Activity-Dependent Callosal Axon Projections in Neonatal Mouse Cerebral Cortex

1Department of Biophysics, Kyoto University Graduate School of Science, Kitashirakawa-Oiwake-cho, Sakyo-ku, Kyoto 606-8502, Japan
2CREST, Japan Science and Technology Agency, Kawaguchi, Saitama 332-0012, Japan

Received 31 July 2012; Accepted 21 October 2012

Academic Editor: Matteo Caleo

Copyright © 2012 Yoshiaki Tagawa and Tomoo Hirano. This is an open access article distributed under the Creative Commons Attribution License, which permits unrestricted use, distribution, and reproduction in any medium, provided the original work is properly cited.

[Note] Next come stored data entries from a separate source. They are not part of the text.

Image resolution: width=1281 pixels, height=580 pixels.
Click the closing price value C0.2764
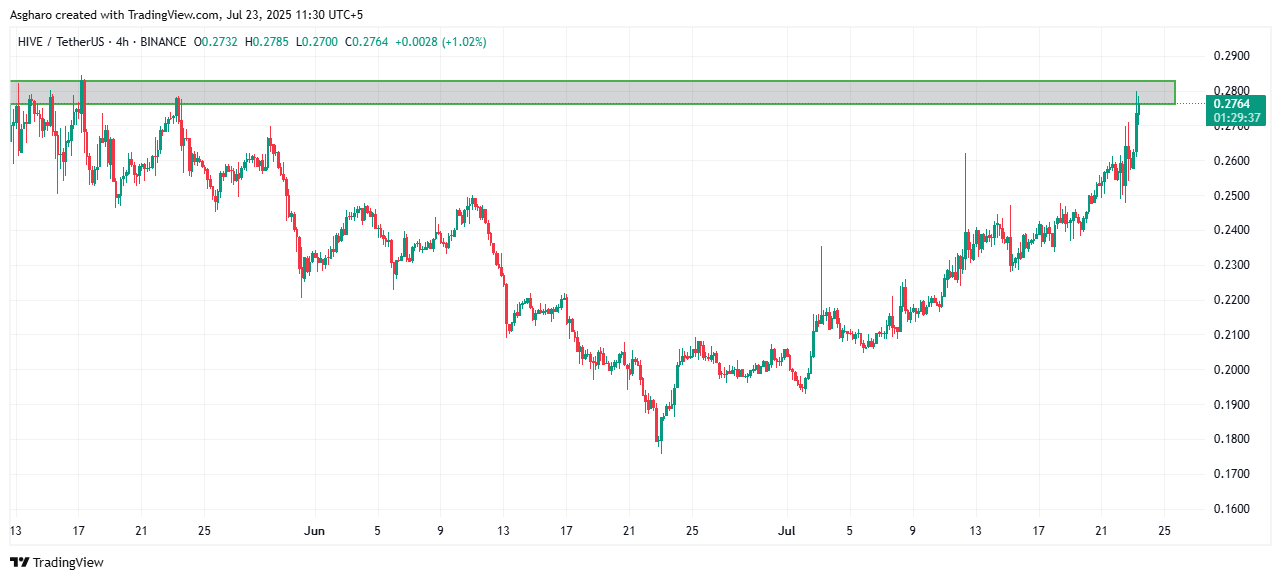[x=366, y=42]
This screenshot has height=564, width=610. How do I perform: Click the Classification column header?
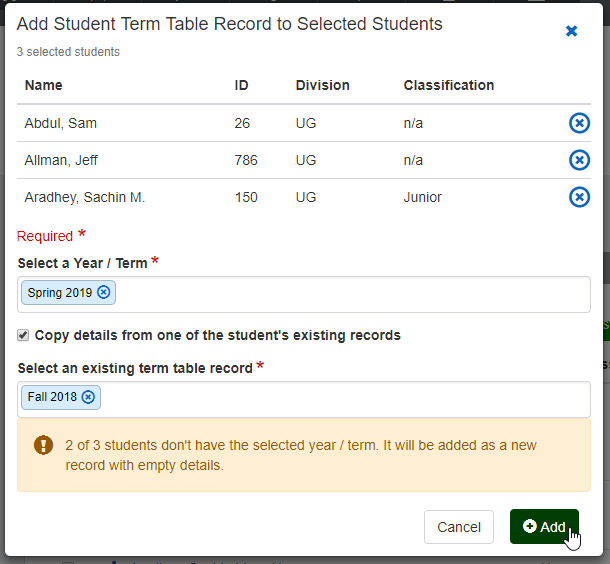pos(448,85)
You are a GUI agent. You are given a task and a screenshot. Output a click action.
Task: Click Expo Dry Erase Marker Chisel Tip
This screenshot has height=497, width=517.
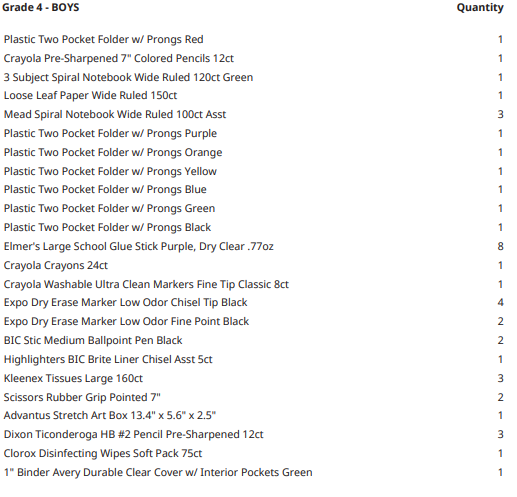(125, 302)
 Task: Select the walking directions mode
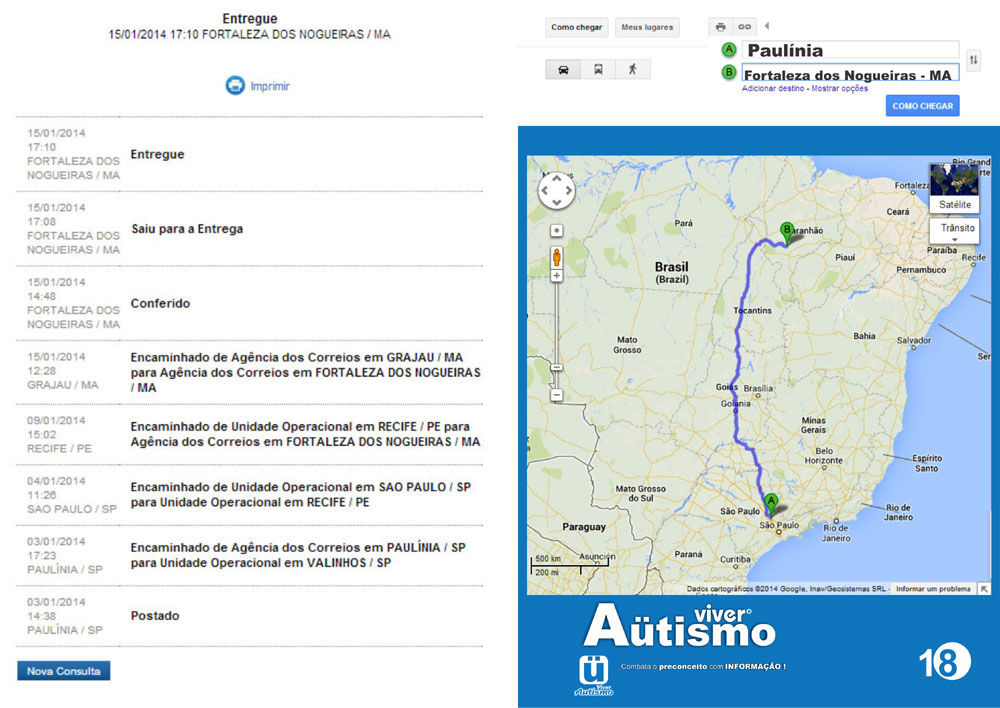(x=632, y=70)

Callosal axon projections are among the major long-range axonal projections in the mammalian brain. They are formed during the prenatal and early postnatal periods in the mouse, and their development relies on both activity-independent and -dependent mechanisms. In this paper, we review recent findings about the roles of neuronal activity in callosal axon projections. In addition to the well-documented role of sensory-driven neuronal activity, recent studies using in utero electroporation demonstrated an essential role of spontaneous neuronal activity generated in neonatal cortical circuits. Both presynaptic and postsynaptic neuronal activities are critically involved in the axon development. Studies have begun to reveal intracellular signaling pathway which works downstream of neuronal activity. We also review several distinct patterns of neuronal activity observed in the developing cerebral cortex, which might play roles in activity-dependent circuit construction. Such neuronal activity during the neonatal period can be disrupted by genetic factors, such as mutations in ion channels. It has been speculated that abnormal activity caused by such factors may affect activity-dependent circuit construction, leading to some developmental disorders. We discuss a possibility that genetic mutation in ion channels may impair callosal axon projections through an activity-dependent mechanism.